Considering the adversity of the establishment towards technological advances, its no small feat that Skoda managed to make the 105 as well as it did. Not allowed to bring in any technologies from its bloc-brothers, Skoda were forced into the mend-and-make-do mentality which has oft produced some rather ingenious little designs. The old powerplants from the S100 and 110 were kept, but this time a front-mounted radiator and enough plumbing to make a cow's intestine look simple were hooked up to pump cool water from one end to the other, accompanied by a pleasant gurgle and an in-cabin heating system (whether it was desired or not.)

This little grunter is a 105, which not only hides a wimpy little 1046cc engine behind those forlorn headlamps, but also bears the apologetic S on the rear badge, marketing it as the lowest of all possible trim levels in the entire Skoda range. That is as low as it got at Skoda; an S added to the end of the car, because absolutely everything else had been discluded. Whilst the humorously upmarket 105L (luxury, ho ho ho) got TWO dash clocks (speed and rev) and an interior light, the 105 S made do with a single linear speedo and whatever glow you could get from the oncoming traffic. Oh, and that internal furnace of a heater, which could get the cabin up to 60 degrees, in case you couldn't afford a summer holiday on the Adriatic coast. This is true poverty-spec motoring.

By 1983, all the glorious chromework on the top models had been ditched for dull black plastic, but this car is pre-facelift, being this glum straight from the factory. With its mismatched green bodywork and home-added roofrack, it's obviously led a working life, tramping around with its 46 horses, lugging Czech's produce along broken roads at an adequate, and frugal, pace.
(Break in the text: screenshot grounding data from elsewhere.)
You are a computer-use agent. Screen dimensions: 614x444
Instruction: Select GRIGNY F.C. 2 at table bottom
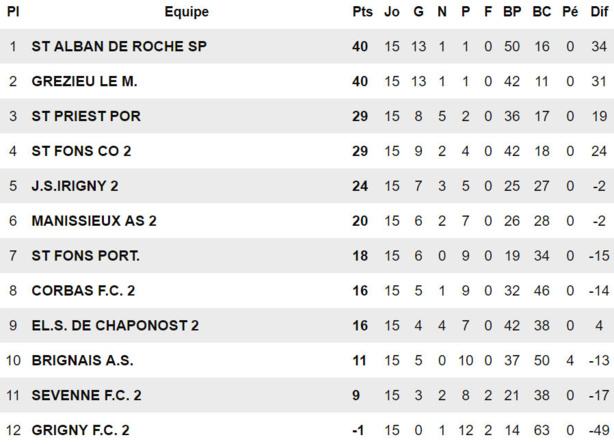81,430
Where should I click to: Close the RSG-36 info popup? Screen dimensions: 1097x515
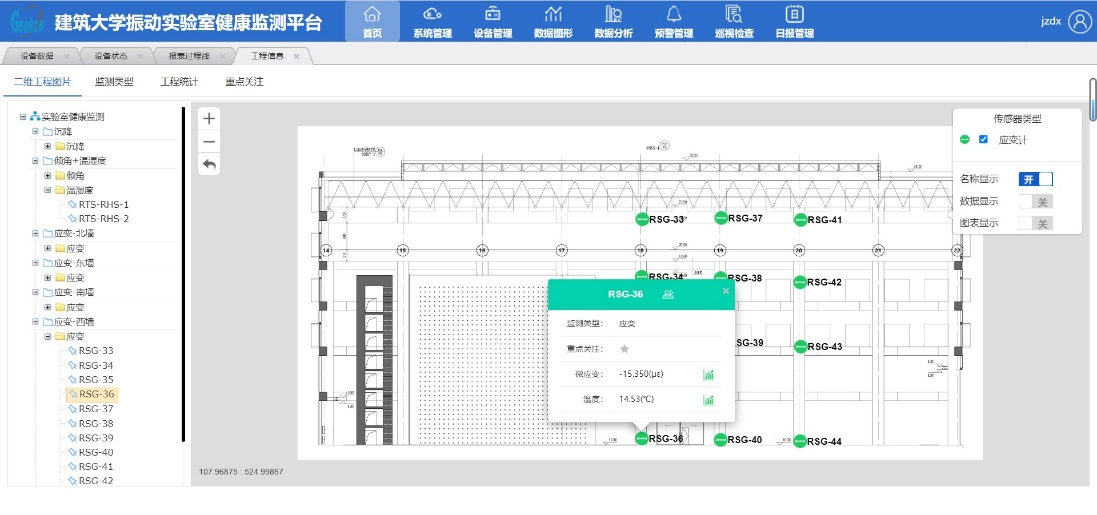point(726,291)
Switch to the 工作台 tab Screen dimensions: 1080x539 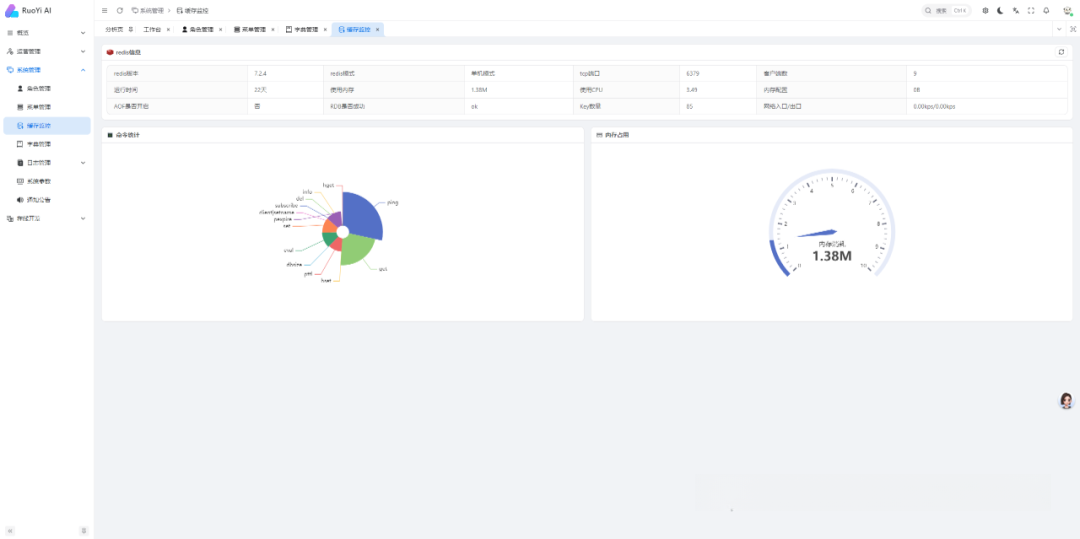coord(152,30)
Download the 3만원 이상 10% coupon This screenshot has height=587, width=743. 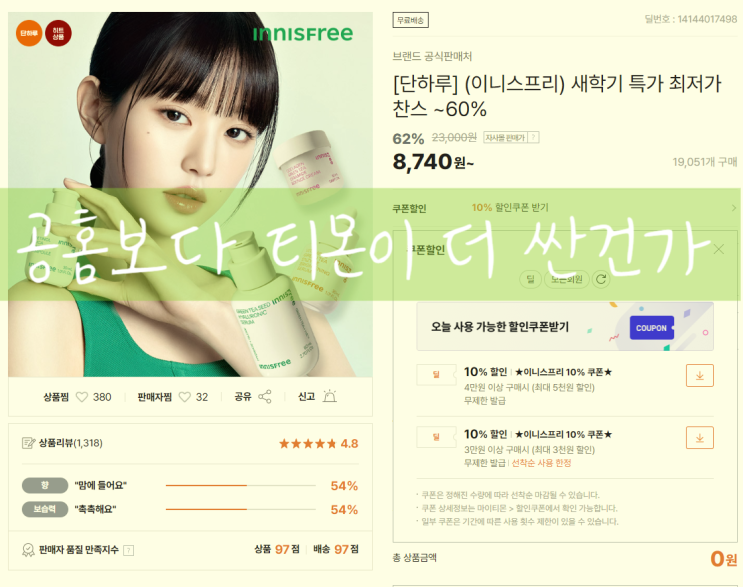click(699, 438)
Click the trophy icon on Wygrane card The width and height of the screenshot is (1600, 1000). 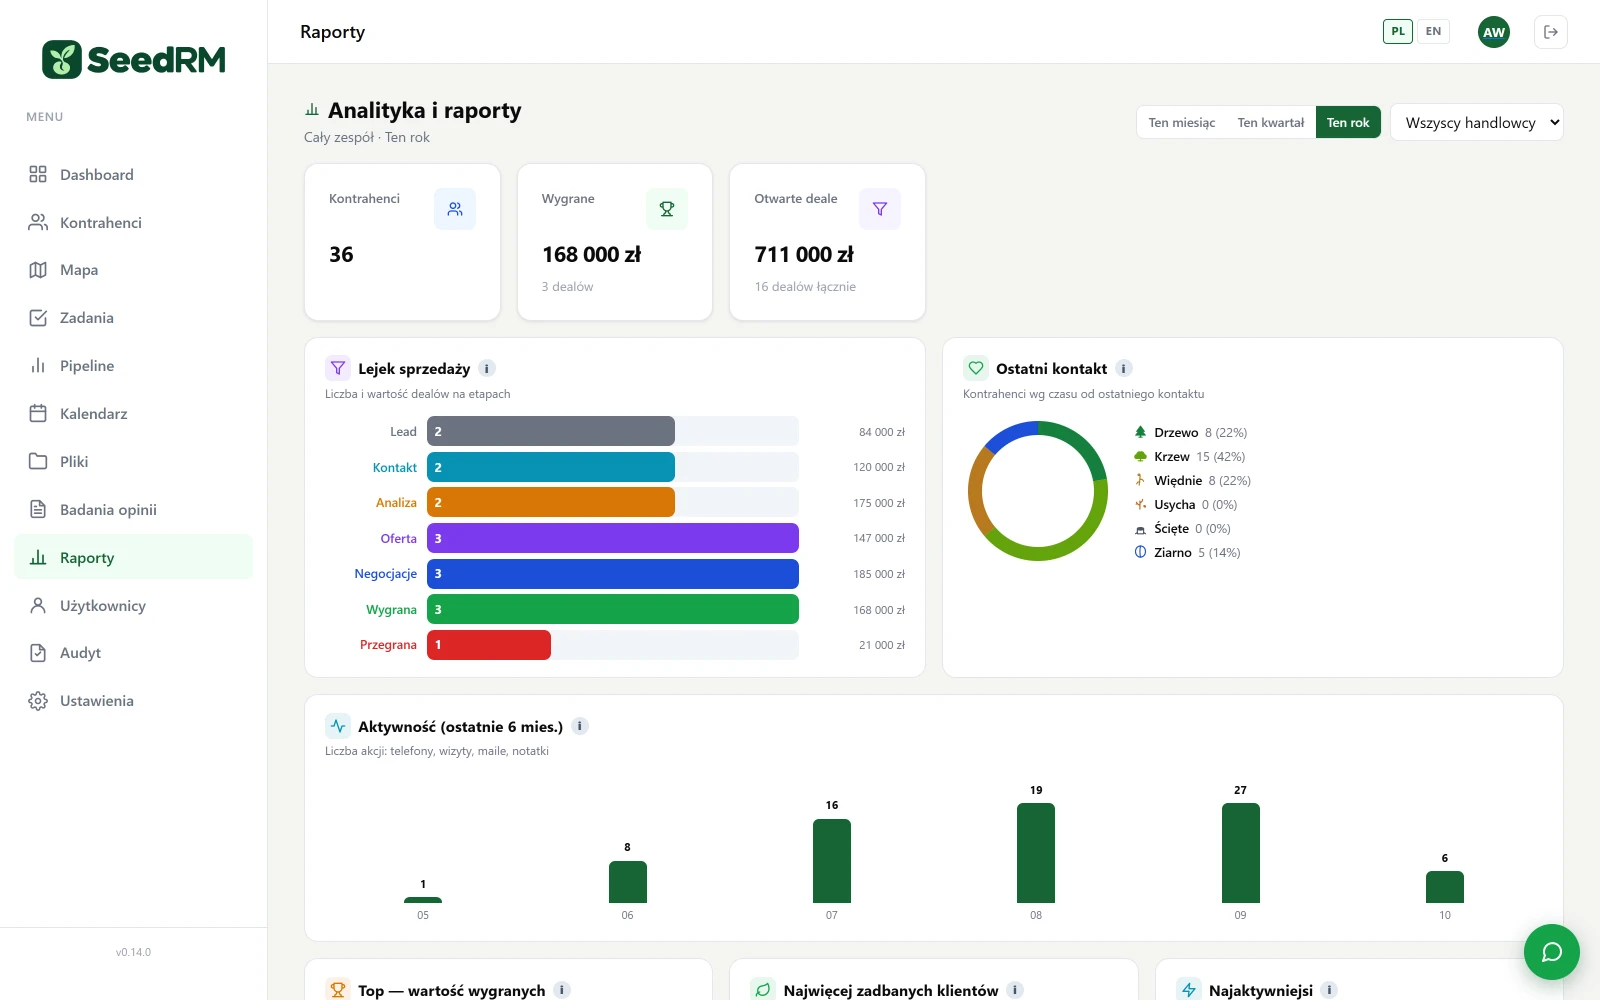click(667, 209)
Considering its conception as a begrudging descendant of '60s technology rather than a completely new model, its borne out its long history rather well. Pointing and laughing might have sullied the Skoda name for many a year in the West, but the single factor that even the lowest-trimmed weakest-engined poorest-assembled Skoda is still slogging on 30 years later should cause some critics to re-estimate its true worth in the annals of motoring. When collectors value the most desirable fully-specced editions for prosperity, the humble little 105S can hold its snout high, proclaiming that it doesn't need heated leather seats or a passenger-side wing mirror to make it into the history books.